What to do: What you return must match the data below exactly, minus any pictures.

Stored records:

▼

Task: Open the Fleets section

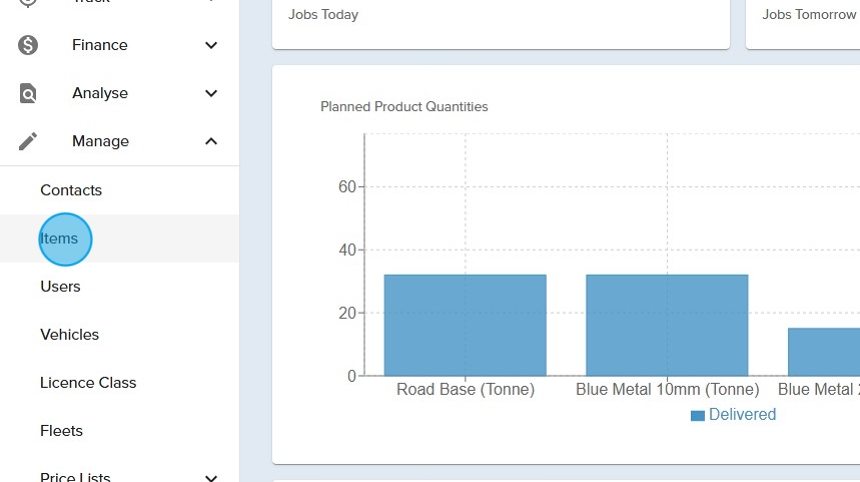Action: [x=61, y=430]
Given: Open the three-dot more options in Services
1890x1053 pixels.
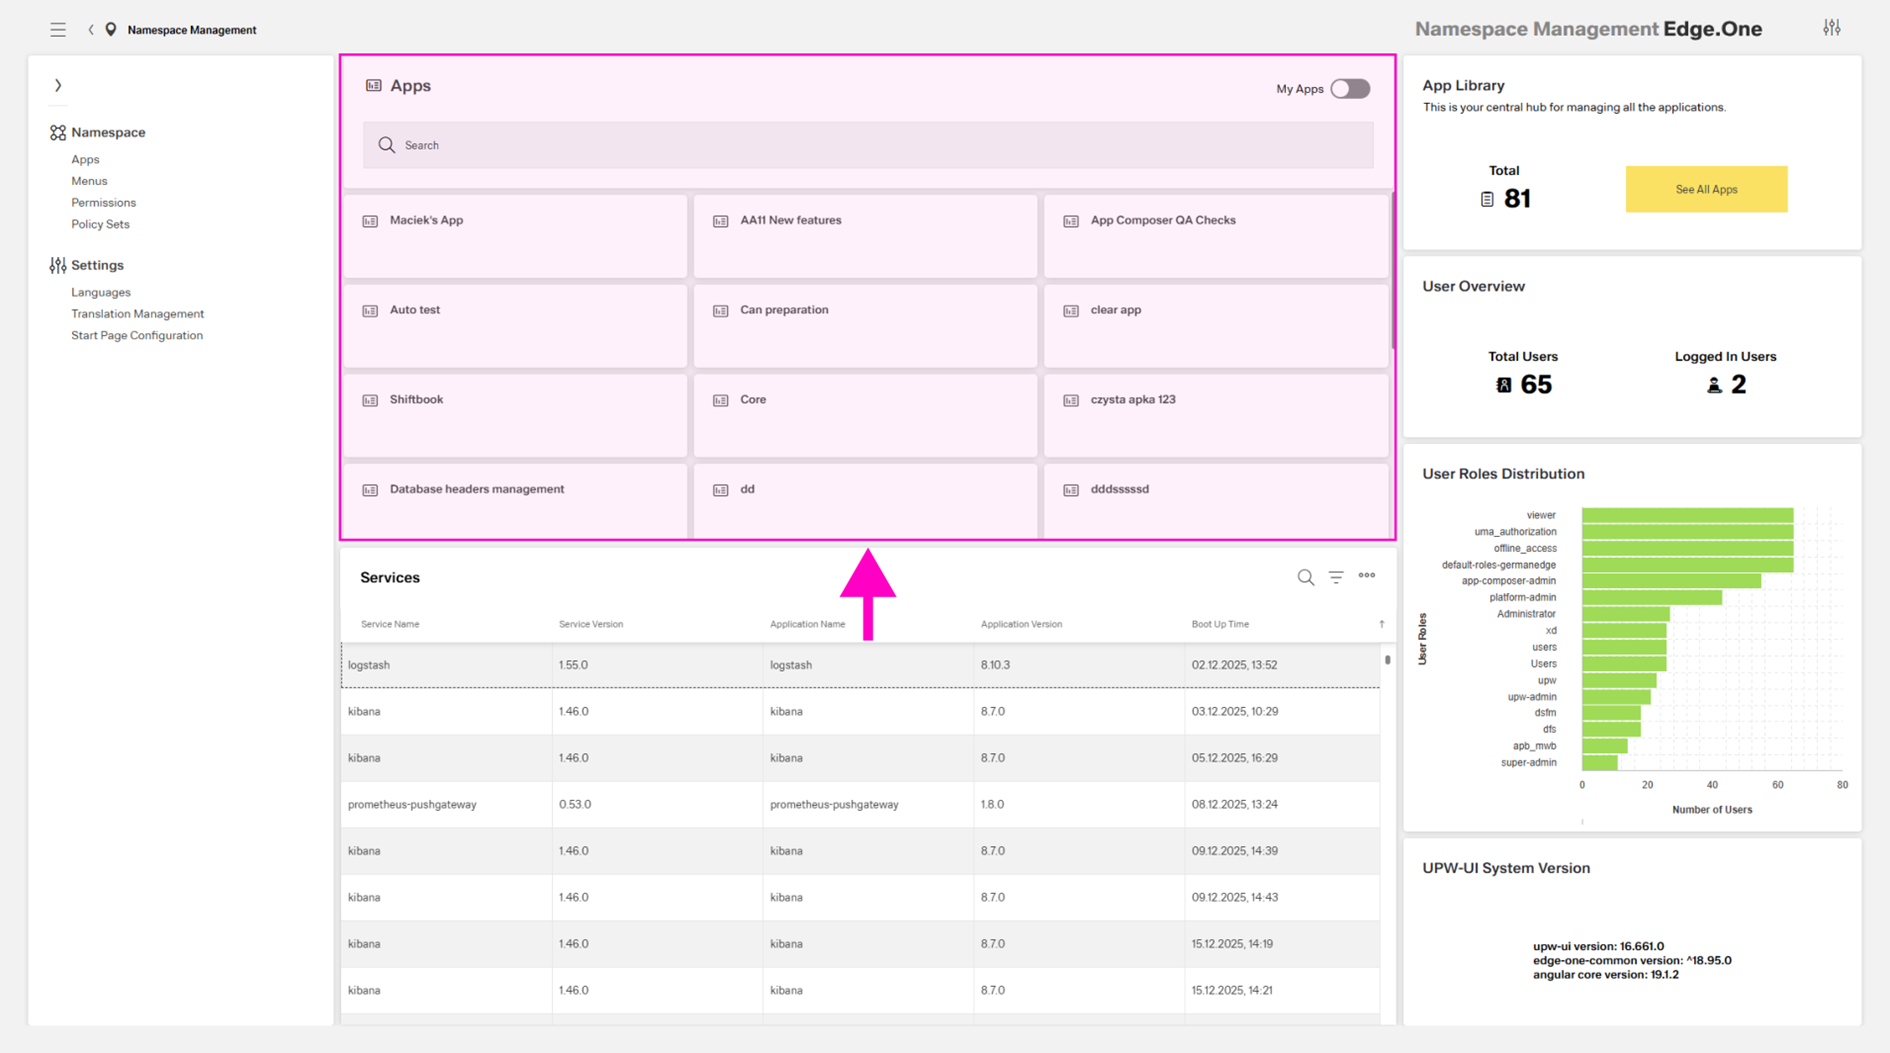Looking at the screenshot, I should [1366, 576].
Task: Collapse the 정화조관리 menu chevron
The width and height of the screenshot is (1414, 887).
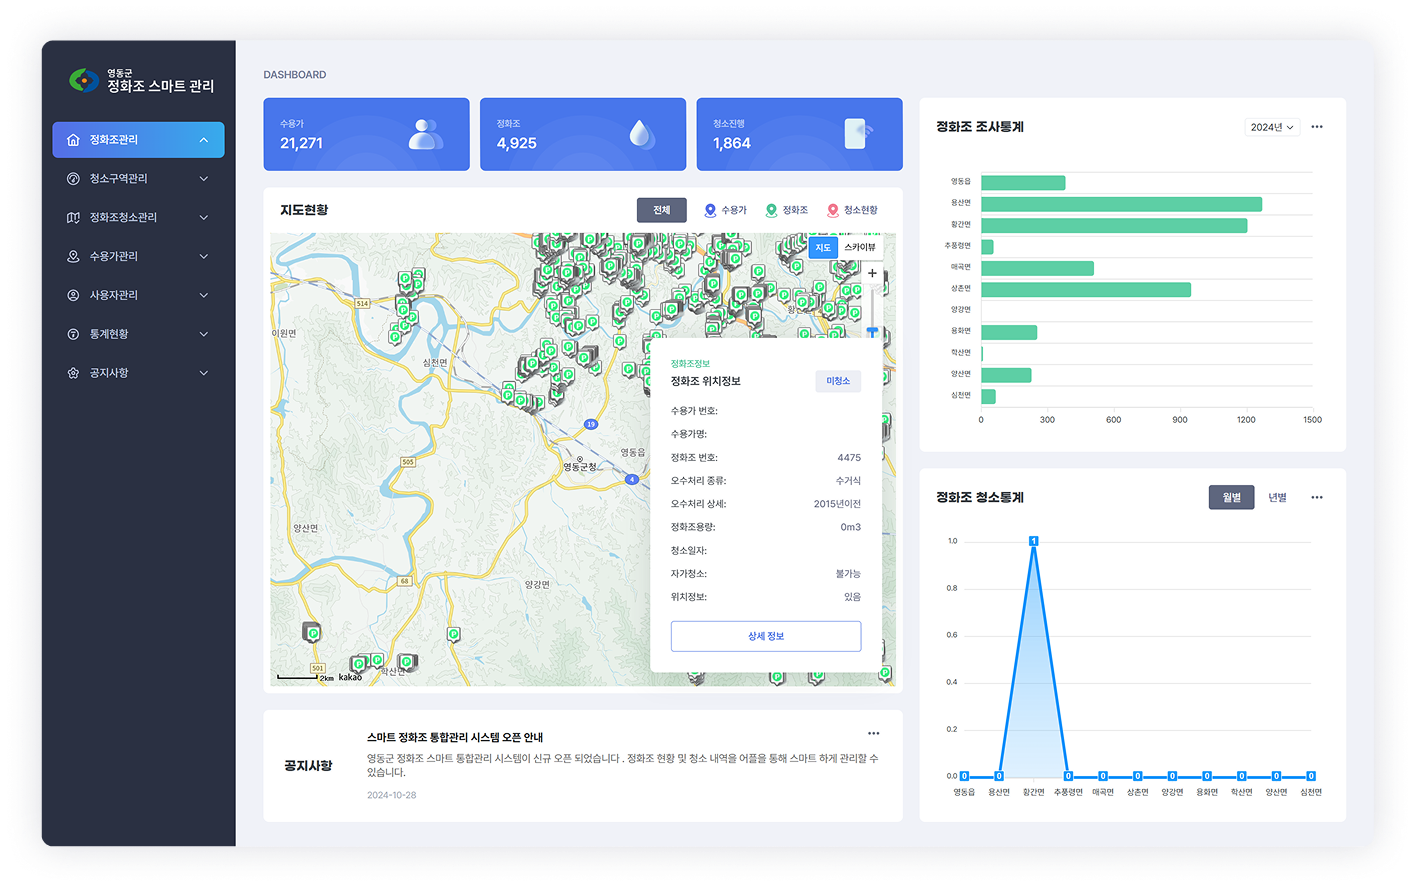Action: (204, 140)
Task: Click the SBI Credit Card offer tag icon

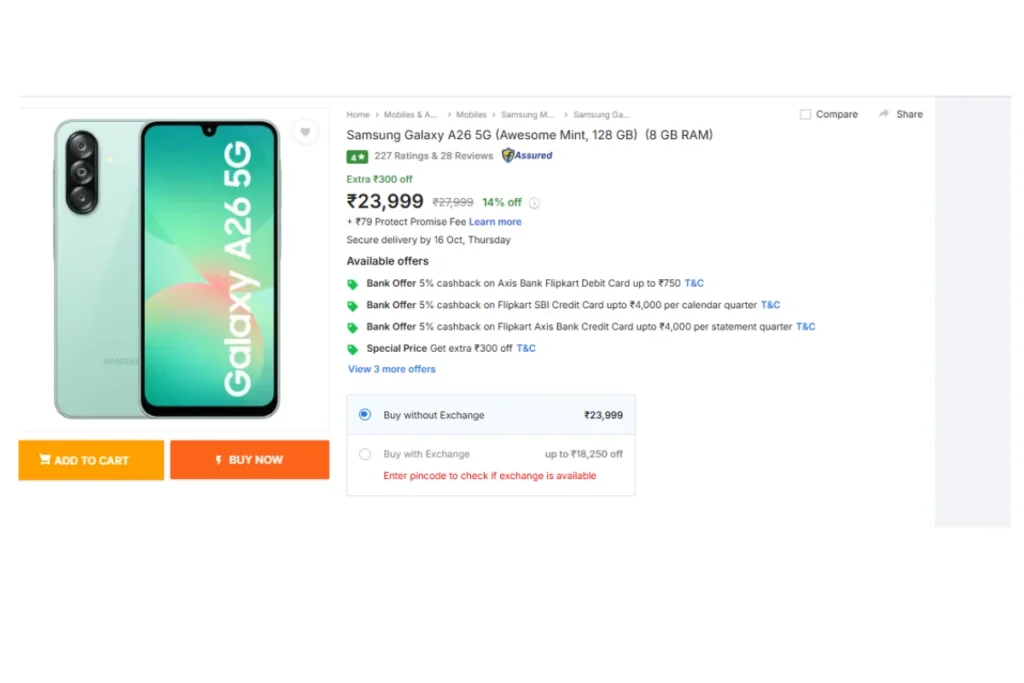Action: pyautogui.click(x=353, y=306)
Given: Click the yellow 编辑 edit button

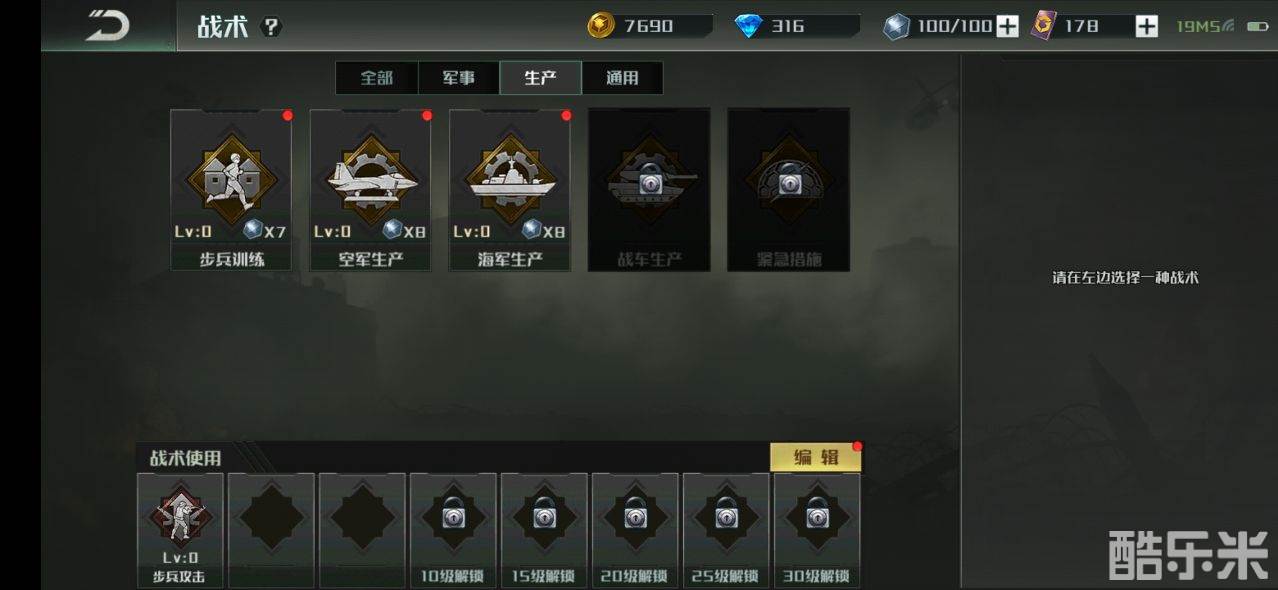Looking at the screenshot, I should click(x=815, y=457).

▲

Result for this exercise:
Task: Open the Fleets section

Action: [x=61, y=430]
Given: Open the three-dot more options in Services
1890x1053 pixels.
Looking at the screenshot, I should [1366, 576].
Task: Collapse the 정화조관리 menu chevron
The width and height of the screenshot is (1414, 887).
Action: (204, 140)
Task: Click the SBI Credit Card offer tag icon

Action: pyautogui.click(x=353, y=306)
Given: Click the yellow 编辑 edit button

Looking at the screenshot, I should click(x=815, y=457).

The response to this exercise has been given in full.